In Miami, prove voter fraud, get a $10,000 reward


MANY WAYS TO VOTE: Voters line up to turn in their absentee ballots in person at the Miami-Dade County Elections Department, Nov. 6, 2012, in Doral, Fla.

By Marianela Toledo | Florida Watchdog

MIAMI — The Miami-Dade Police Benevolence Association hopes a plan to offer $10,000 rewards for tips leading to voter-fraud convictions will put the kibosh on phony absentee ballot schemes that have plagued Miami-Dade’s political races for years.

REWARD: The Police Benevolence Association offers $10,000 for tips that leads to a voter fraud conviction.

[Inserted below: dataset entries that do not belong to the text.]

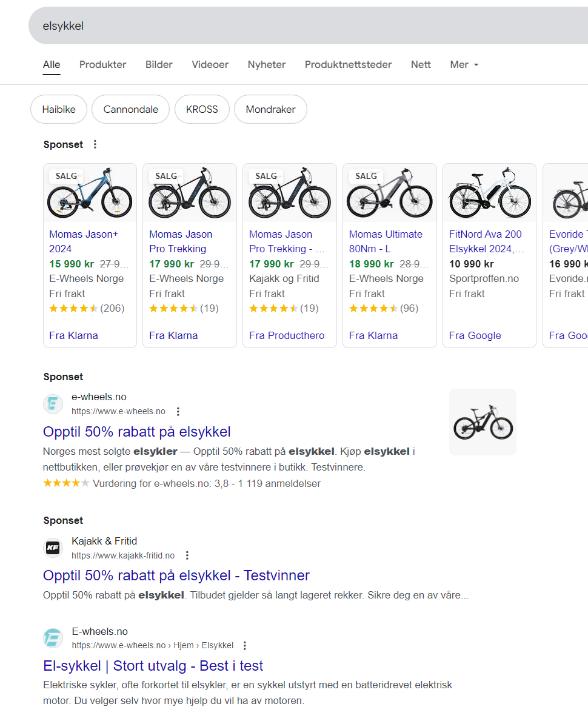Click the star rating of Momas Jason+ 2024
Image resolution: width=588 pixels, height=721 pixels.
pos(73,308)
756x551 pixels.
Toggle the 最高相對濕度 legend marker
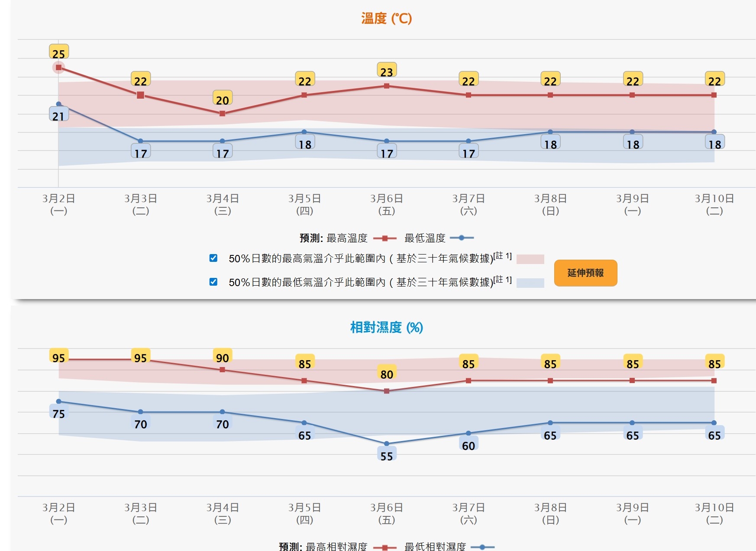(x=384, y=547)
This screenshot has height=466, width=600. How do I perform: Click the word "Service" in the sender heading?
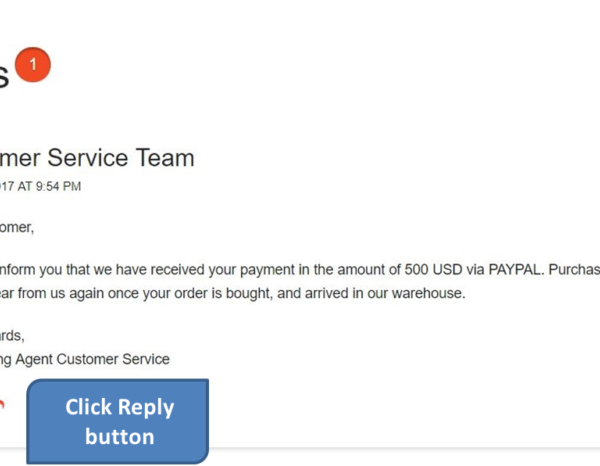point(88,158)
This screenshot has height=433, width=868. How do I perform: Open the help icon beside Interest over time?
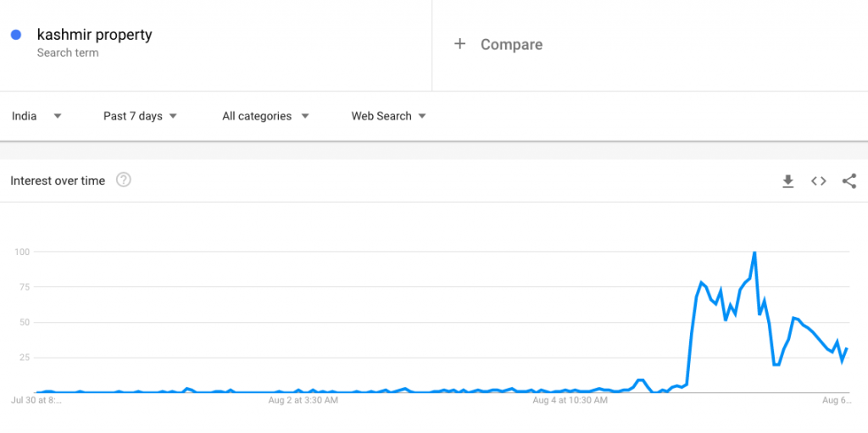click(x=124, y=180)
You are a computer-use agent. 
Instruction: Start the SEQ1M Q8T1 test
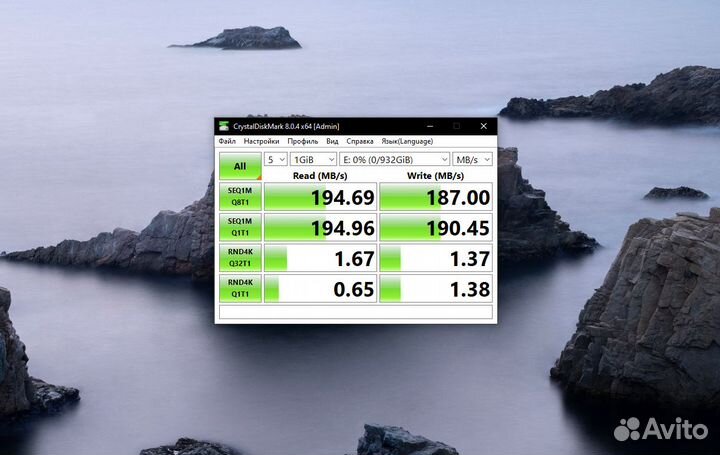[240, 197]

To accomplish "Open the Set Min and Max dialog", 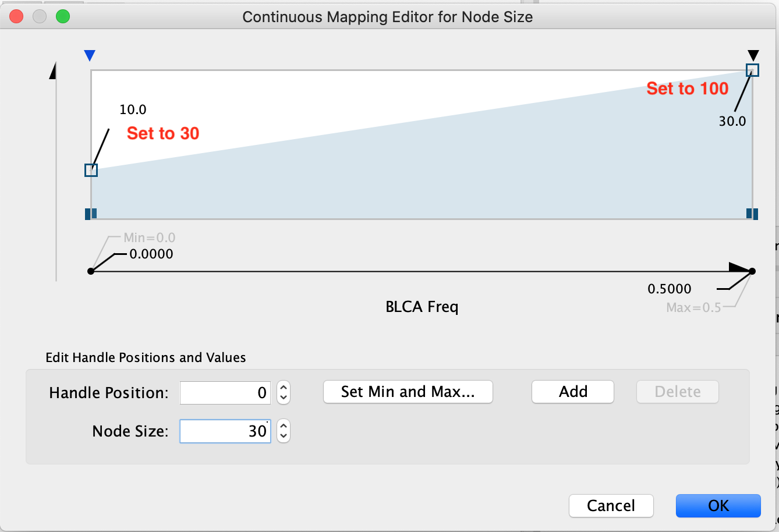I will pyautogui.click(x=408, y=392).
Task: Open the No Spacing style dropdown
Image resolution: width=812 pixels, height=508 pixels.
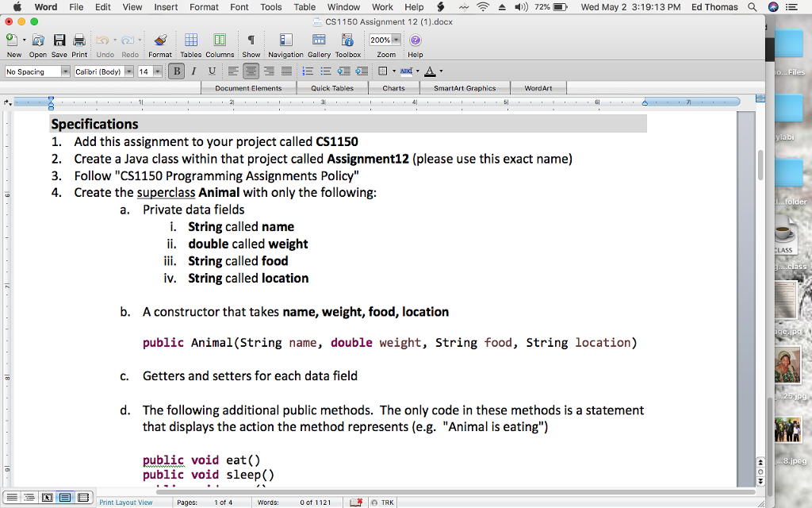Action: tap(65, 71)
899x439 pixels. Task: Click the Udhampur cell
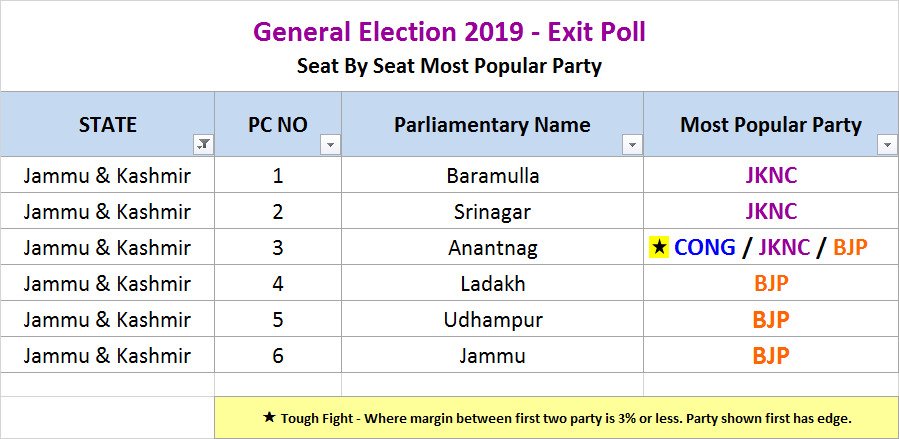pos(492,320)
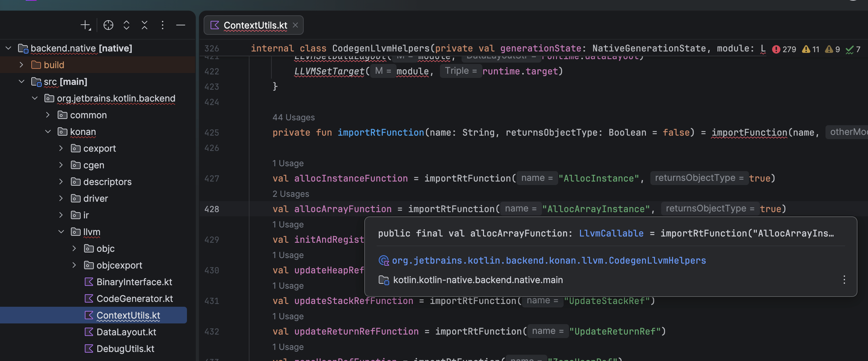Click the red error indicator showing 279

click(784, 49)
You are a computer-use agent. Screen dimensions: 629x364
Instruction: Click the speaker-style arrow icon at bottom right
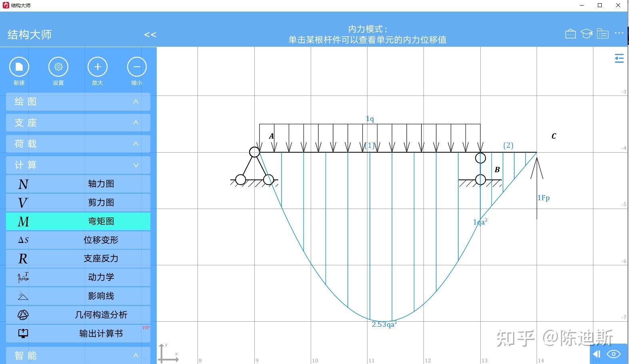coord(597,354)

“We decided to do this because absentee ballot fraud has been in this community for years and nothing has happened,” said Blanca Torrents Greenwood, executive director of the group. “We thought, let’s do this to see if we get results.”

The announcement came a day before the Miami-Dade Elections Department started mass mailings of absentee ballots for the Aug. 26 primary election.

Absentee ballot fraud is a felony in Florida, but in Miami offenders often end up with only probation or little jail time, although violations have proven common in recent years.

In August 2012, private detective Joe Carrillo was hired to tail a 56-year-old Hialeah woman, Daisy Cabrera. She was videotaped visiting the building where Miami-Dade County Mayor Carlos Gimenez’s Hialeah campaign office was located, then some apartment buildings, then Miami-Dade elections headquarters before finally traveling to the post office, where she allegedly mailed 19 absentee ballots. After the tapes were handed over to authorities, Cabrera was arrested and later received one year probation.

Around the same time, Sergio Robaina, the uncle of former Hialeah Mayor Julio Robaina, was charged with two felony counts of tampering with ballots. He also got a year of probation.

In 2013, the Miami-Dade Attorney’s Office arrested Jeffrey García, former chief of staff to Democratic U.S. Rep. Joe Garcia, for requesting hundreds of phony absentee ballots on behalf of voters without their permission. He pleaded guilty, spent 90 days in jail and got 18 months of probation.

During the 2013 mayoral race, investigators linked one of Miami Commissioner Francis Suarez’s political workers with about 20 fraudulent absentee ballots. Suarez later withdrew from the race.

Greenwood said she isn’t sure why voter fraud isn’t taken more seriously by authorities.

“I don’t know if there is problem related with the state attorney’s office, laws (in place), or if it is about evidence, but I know politics has a lot to do with this,” she said.

“In 2012, after Cabrera was arrested and it was discovered she went (to deliver absentee ballots) to Mayor Gimenez’s office, ‘coincidentally’ our anti-corruption office was cut in half,” she said. “They said the FBI is going to investigate, but the FBI does not get involved in local elections.”

Greenwood doesn’t think the penalties are doing anything to deter the problem.

“The only thing they got was a year of probation,” she said. “The problem is still there.”

Earlier this week, an anonymous tipster told Florida Watchdog that two individuals had voted twice in recent elections using two different voter IDs.When queried, the Miami-Dade Election Department said both were clerical errors.

In one case, a citizen registered to vote in both Gainesville and North Miami in 2012, but only voted absentee from the latter address, the elections department said. In Hilaeah, a voter registered twice due to a clerical error, and noticed her name listed twice on the precinct register.

“Our research indicates that neither of these two voters voted twice,” the office said in an email.